++++ Input data ++++

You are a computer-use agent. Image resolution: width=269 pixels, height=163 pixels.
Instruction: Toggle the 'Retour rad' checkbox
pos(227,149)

++++
++++ Input data ++++

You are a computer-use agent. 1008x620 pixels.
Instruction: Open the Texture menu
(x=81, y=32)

++++

Task statement:
Among the lines of the data above, find those with the word "computer" and show them.

Written answer:
You are a computer-use agent. Image resolution: width=269 pixels, height=163 pixels.
You are a computer-use agent. 1008x620 pixels.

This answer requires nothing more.